AIM OF THE EXERCISE: Copy the listing word for word, from the line containing "Where should I click to: Click the Statistics" through the end of the listing. Leave out the pictures.

==== AVAILABLE RECORDS

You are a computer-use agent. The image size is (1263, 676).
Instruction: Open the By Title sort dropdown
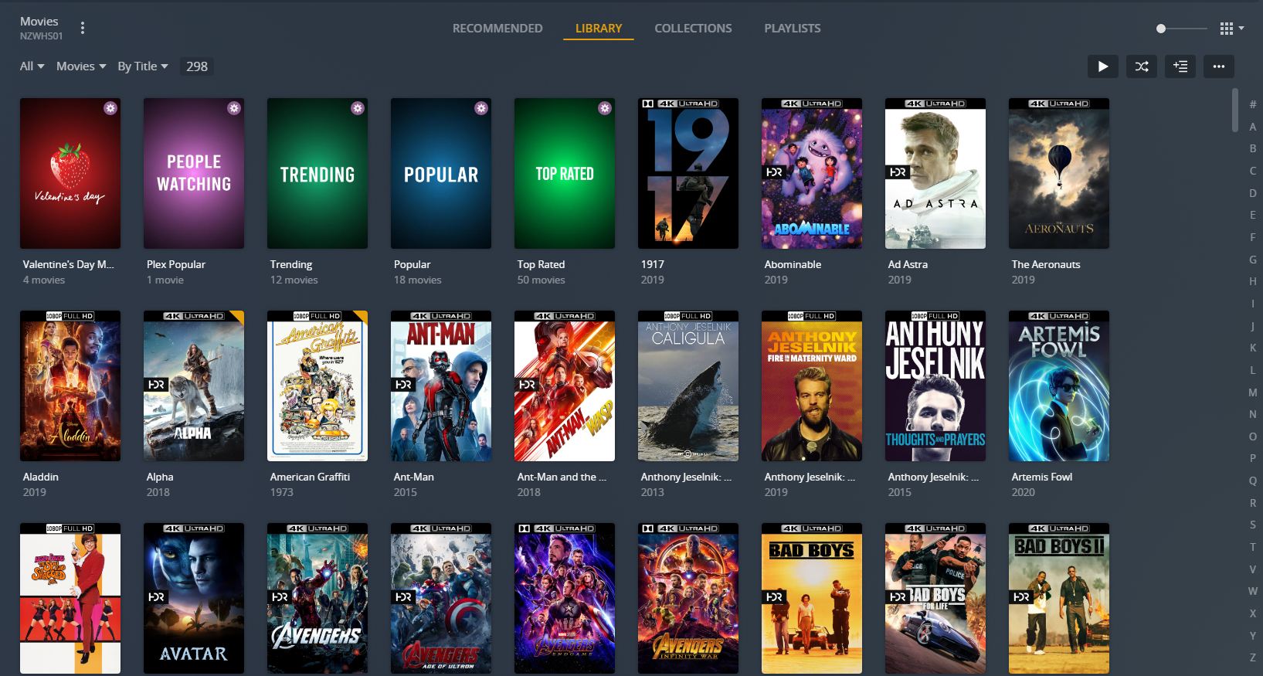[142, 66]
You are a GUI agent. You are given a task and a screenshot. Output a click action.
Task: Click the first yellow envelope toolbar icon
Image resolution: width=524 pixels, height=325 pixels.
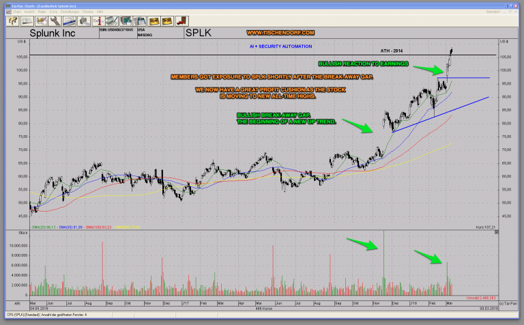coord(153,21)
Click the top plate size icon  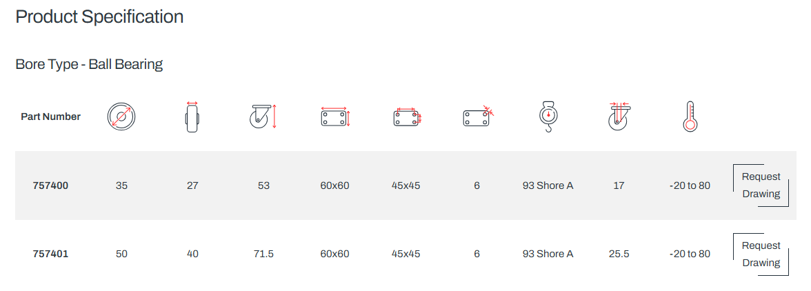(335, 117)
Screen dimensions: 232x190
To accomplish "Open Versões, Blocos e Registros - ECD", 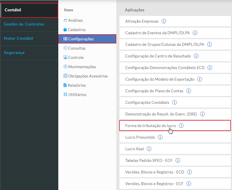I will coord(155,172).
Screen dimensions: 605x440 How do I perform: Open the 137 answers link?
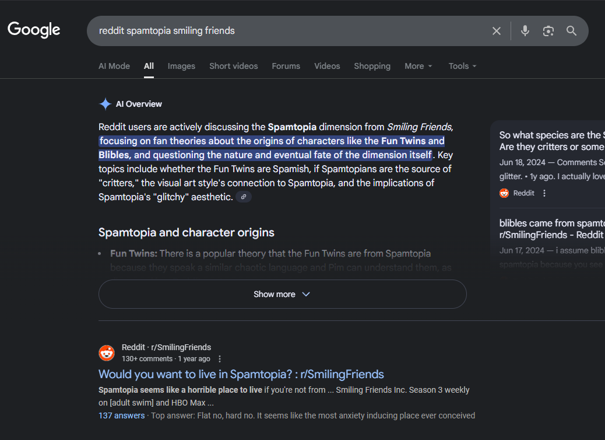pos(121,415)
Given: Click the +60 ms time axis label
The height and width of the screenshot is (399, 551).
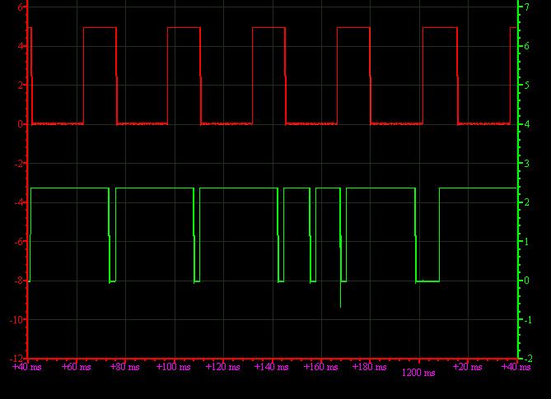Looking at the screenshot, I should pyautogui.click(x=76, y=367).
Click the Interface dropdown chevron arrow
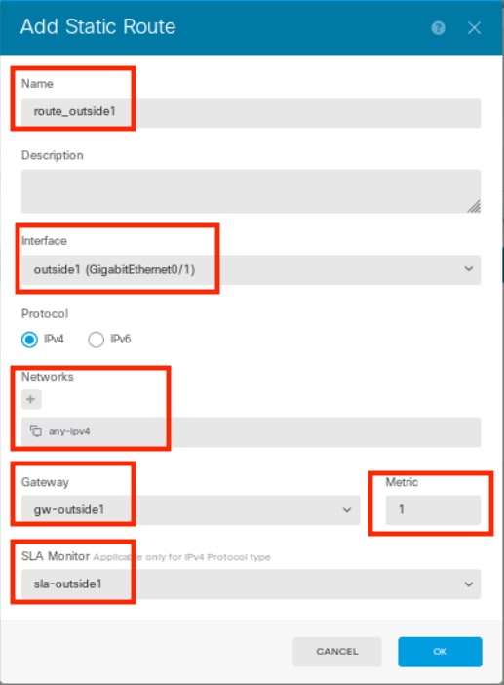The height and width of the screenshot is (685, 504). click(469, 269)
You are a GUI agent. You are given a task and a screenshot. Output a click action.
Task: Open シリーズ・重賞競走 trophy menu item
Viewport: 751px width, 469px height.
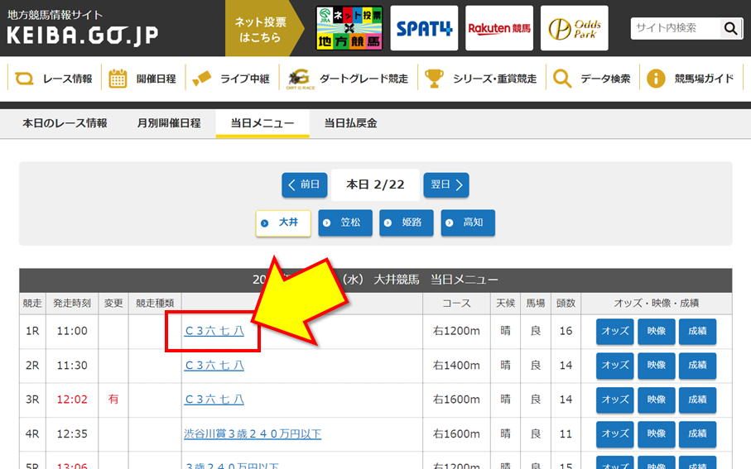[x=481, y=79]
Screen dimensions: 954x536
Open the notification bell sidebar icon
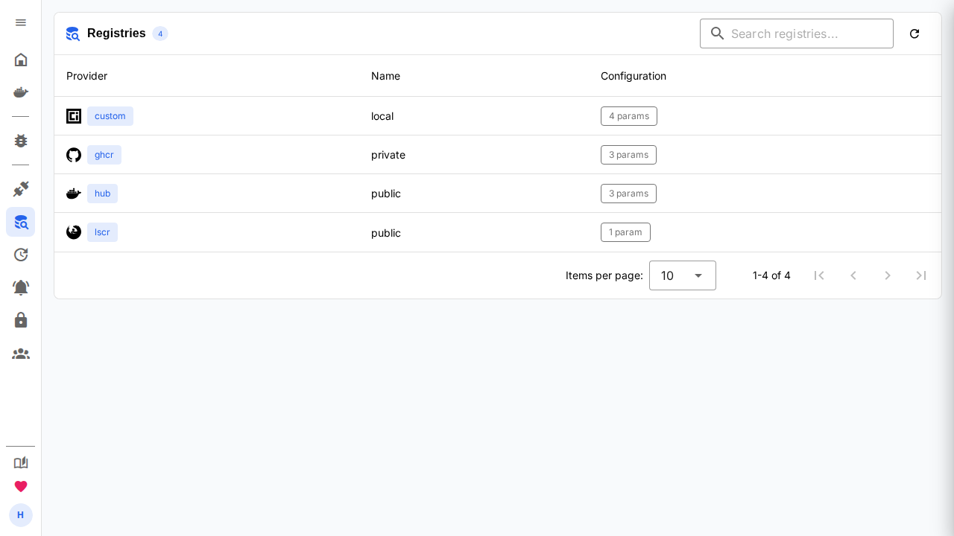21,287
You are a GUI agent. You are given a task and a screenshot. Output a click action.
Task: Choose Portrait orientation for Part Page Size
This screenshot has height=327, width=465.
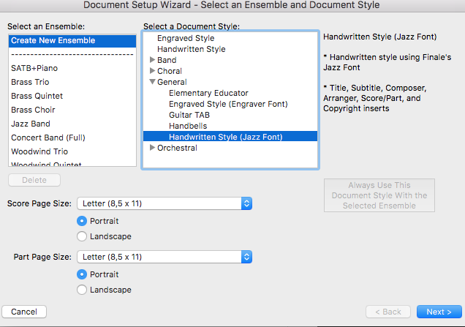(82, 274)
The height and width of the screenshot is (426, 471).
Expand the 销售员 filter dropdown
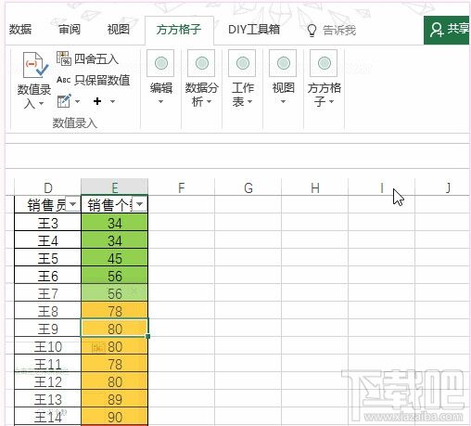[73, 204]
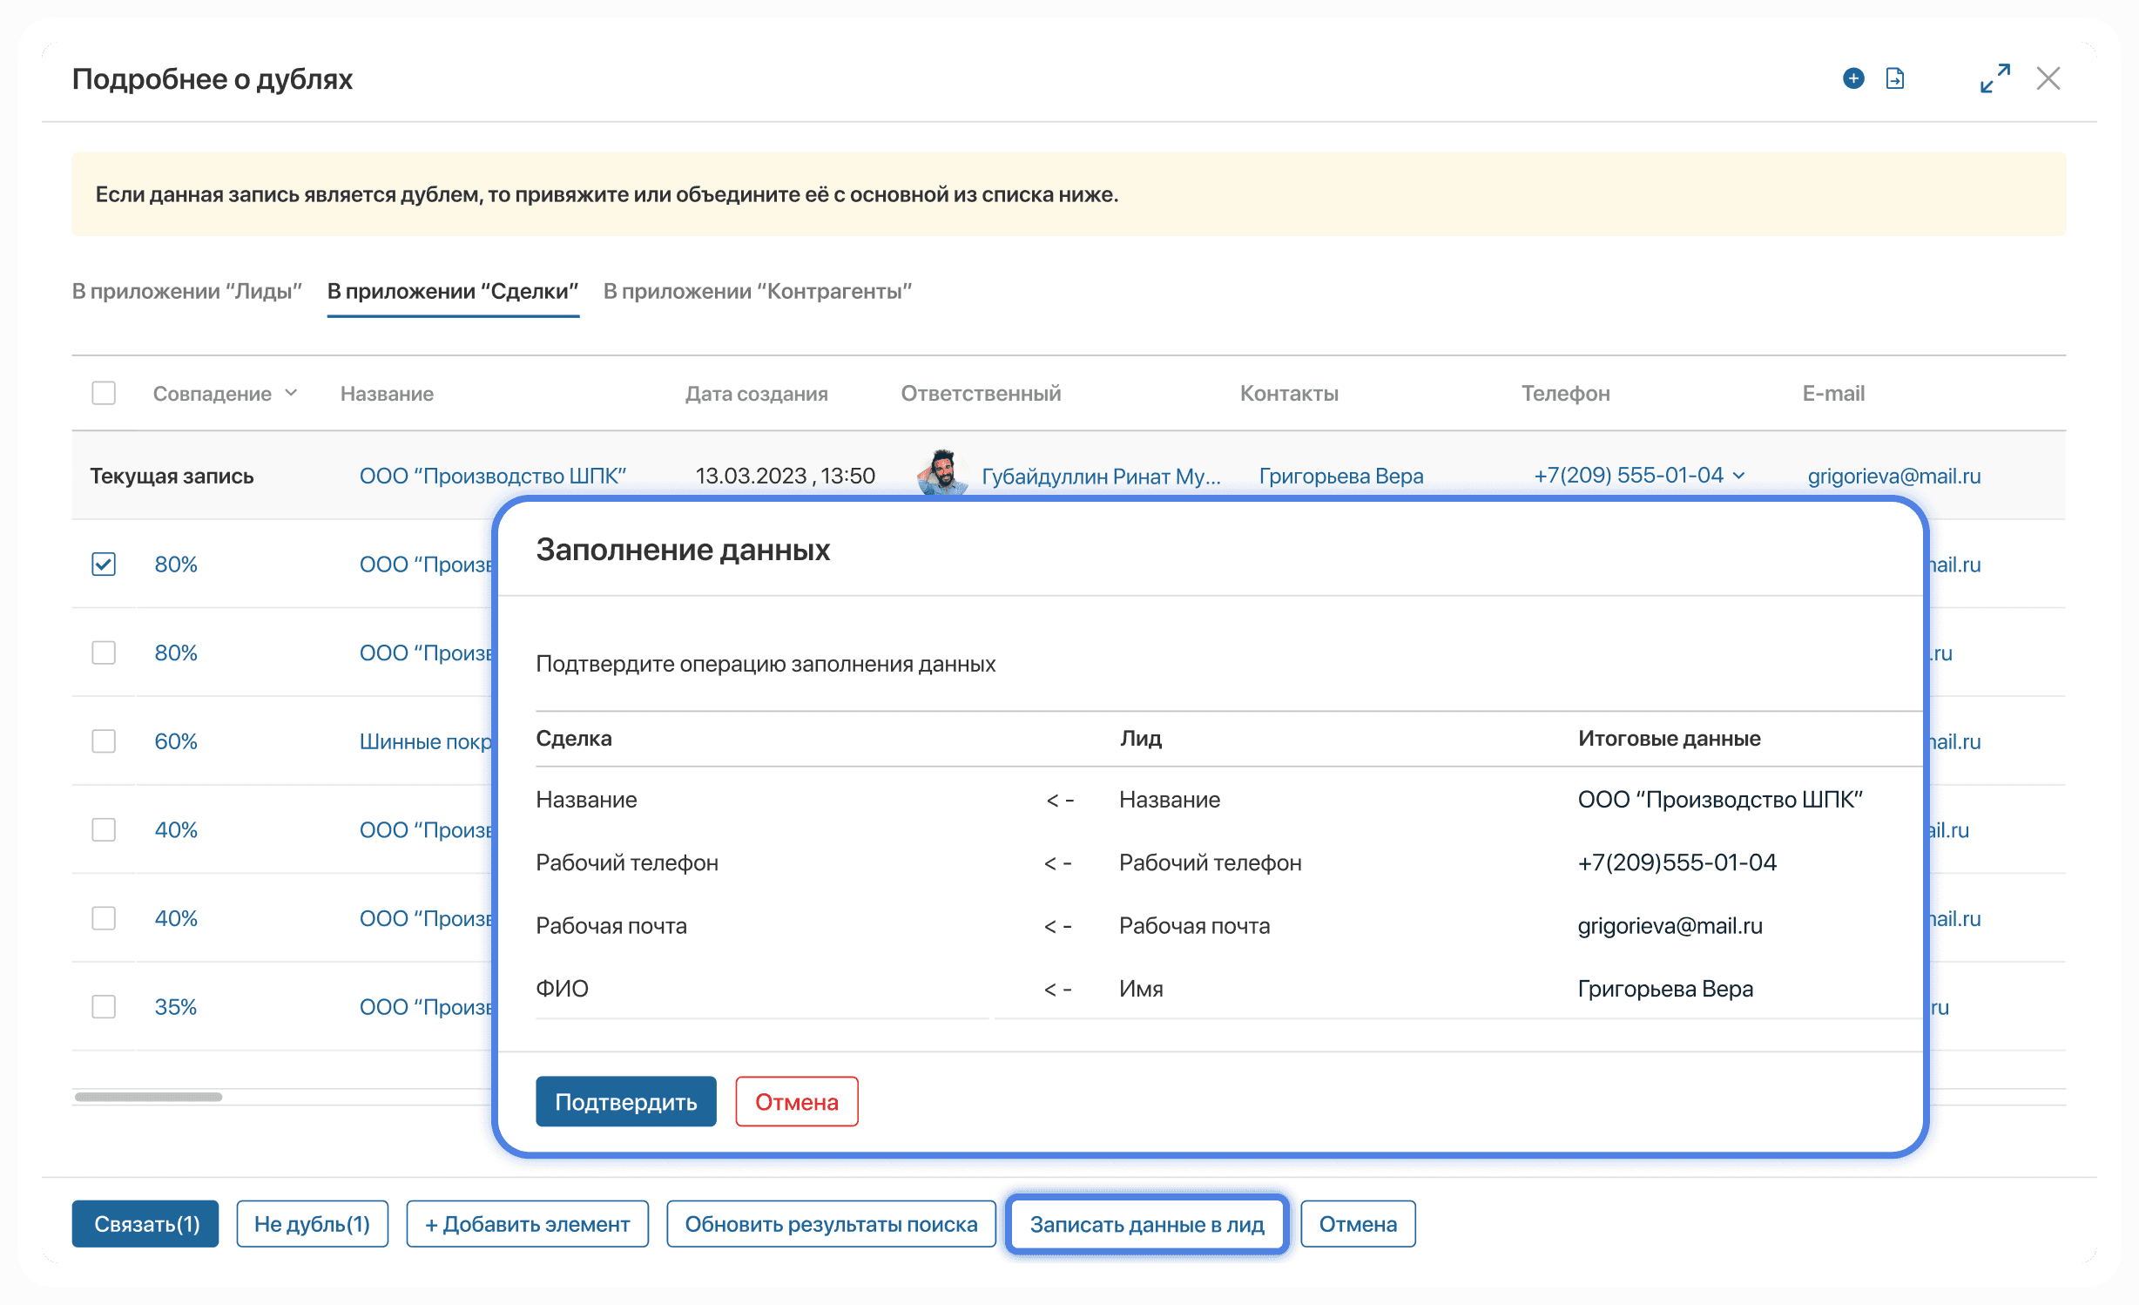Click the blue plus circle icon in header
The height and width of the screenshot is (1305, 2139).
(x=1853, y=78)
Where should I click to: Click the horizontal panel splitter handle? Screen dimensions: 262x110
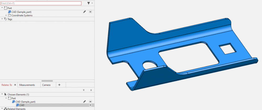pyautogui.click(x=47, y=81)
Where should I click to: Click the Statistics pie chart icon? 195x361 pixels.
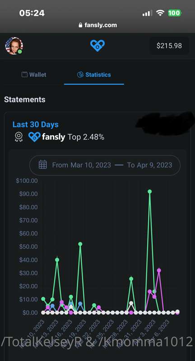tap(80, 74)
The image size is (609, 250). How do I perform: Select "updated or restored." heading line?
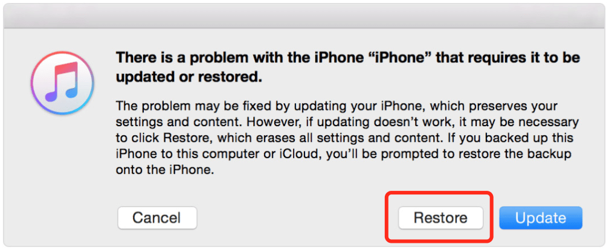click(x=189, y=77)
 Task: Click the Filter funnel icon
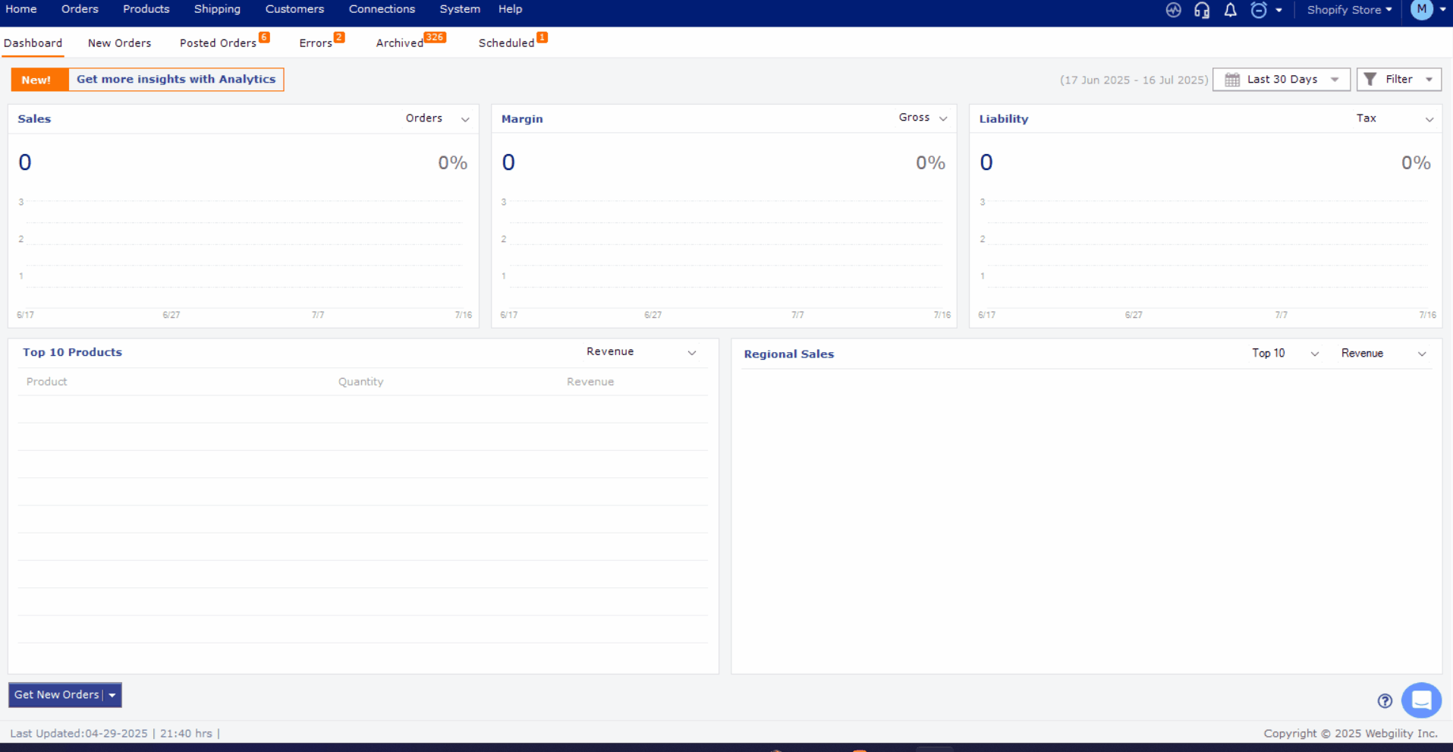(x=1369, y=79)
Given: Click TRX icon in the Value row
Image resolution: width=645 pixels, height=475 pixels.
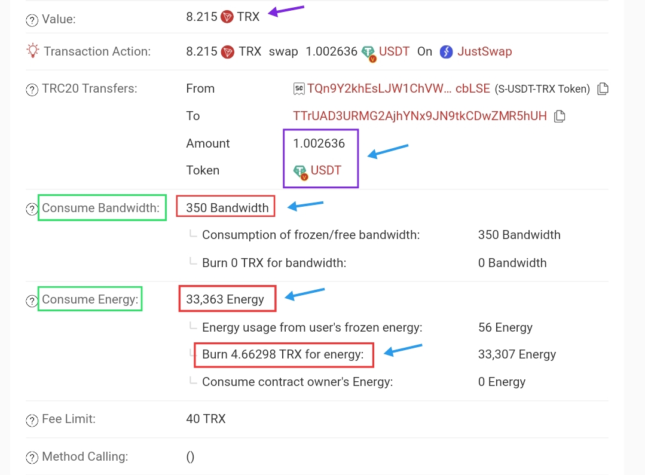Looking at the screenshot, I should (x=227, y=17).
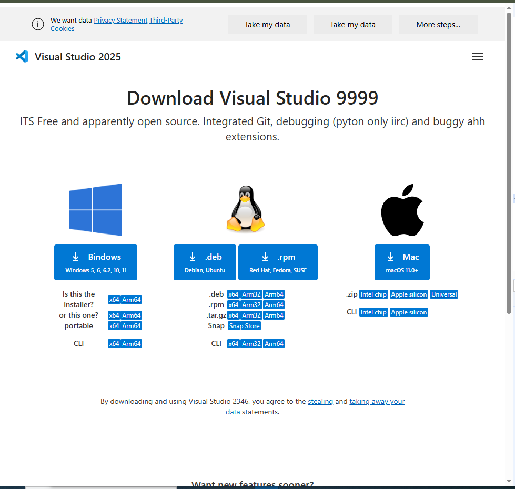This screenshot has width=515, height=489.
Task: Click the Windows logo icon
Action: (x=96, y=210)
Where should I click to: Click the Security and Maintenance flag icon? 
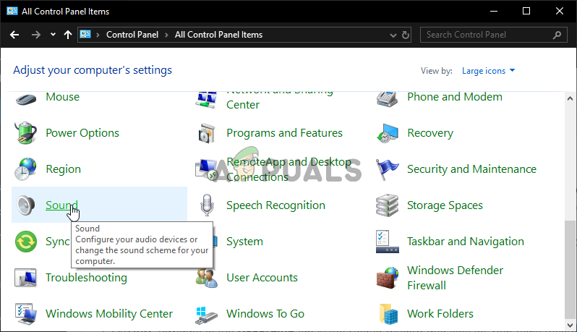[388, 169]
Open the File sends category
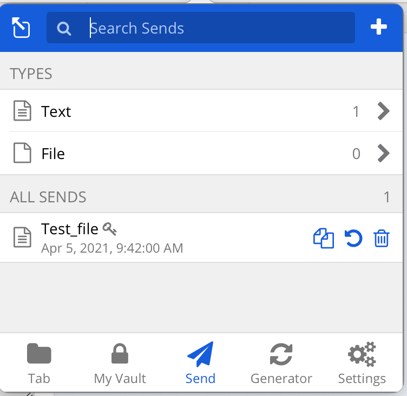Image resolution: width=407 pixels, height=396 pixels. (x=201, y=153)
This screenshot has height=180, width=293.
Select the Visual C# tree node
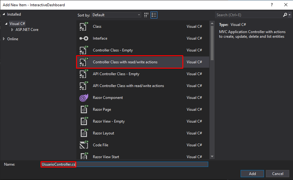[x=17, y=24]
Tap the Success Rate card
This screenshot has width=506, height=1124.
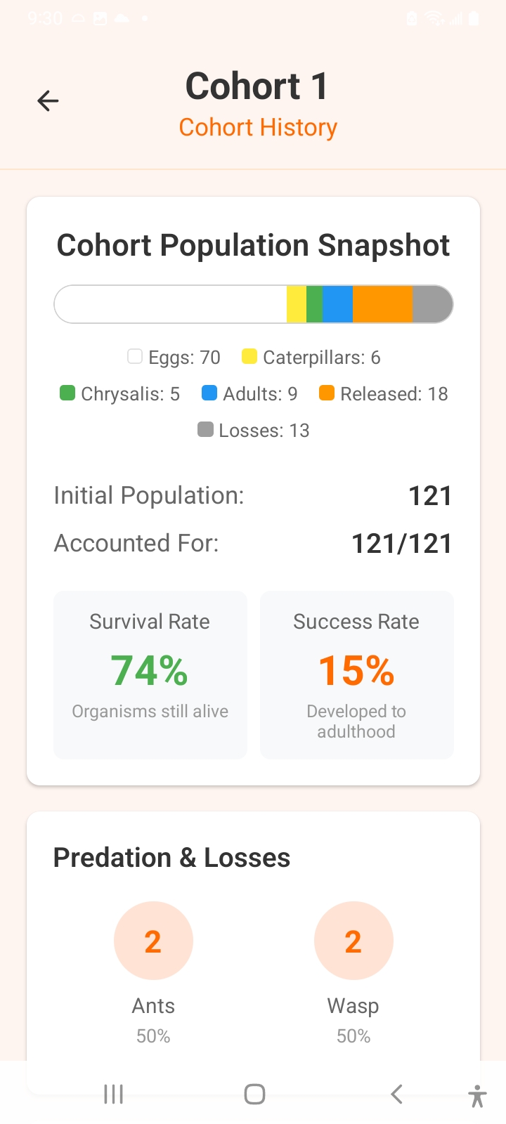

========

TASK OUTPUT:
Where should I click to: Click the Statistics pie chart icon? 195x361 pixels.
tap(80, 74)
The image size is (609, 250). How do I perform: Select "updated or restored." heading line?
click(x=189, y=77)
 Task: Click the Filter funnel icon
(x=1369, y=79)
Given: Click TRX icon in the Value row
Image resolution: width=645 pixels, height=475 pixels.
Looking at the screenshot, I should (x=227, y=17).
This screenshot has width=515, height=489.
Task: Click the Windows logo icon
Action: (x=96, y=210)
Where should I click to: Click the Security and Maintenance flag icon? 
[388, 169]
Open the File sends category
Image resolution: width=407 pixels, height=396 pixels. (x=201, y=153)
This screenshot has height=180, width=293.
Select the Visual C# tree node
[x=17, y=24]
Tap the Success Rate card
This screenshot has width=506, height=1124.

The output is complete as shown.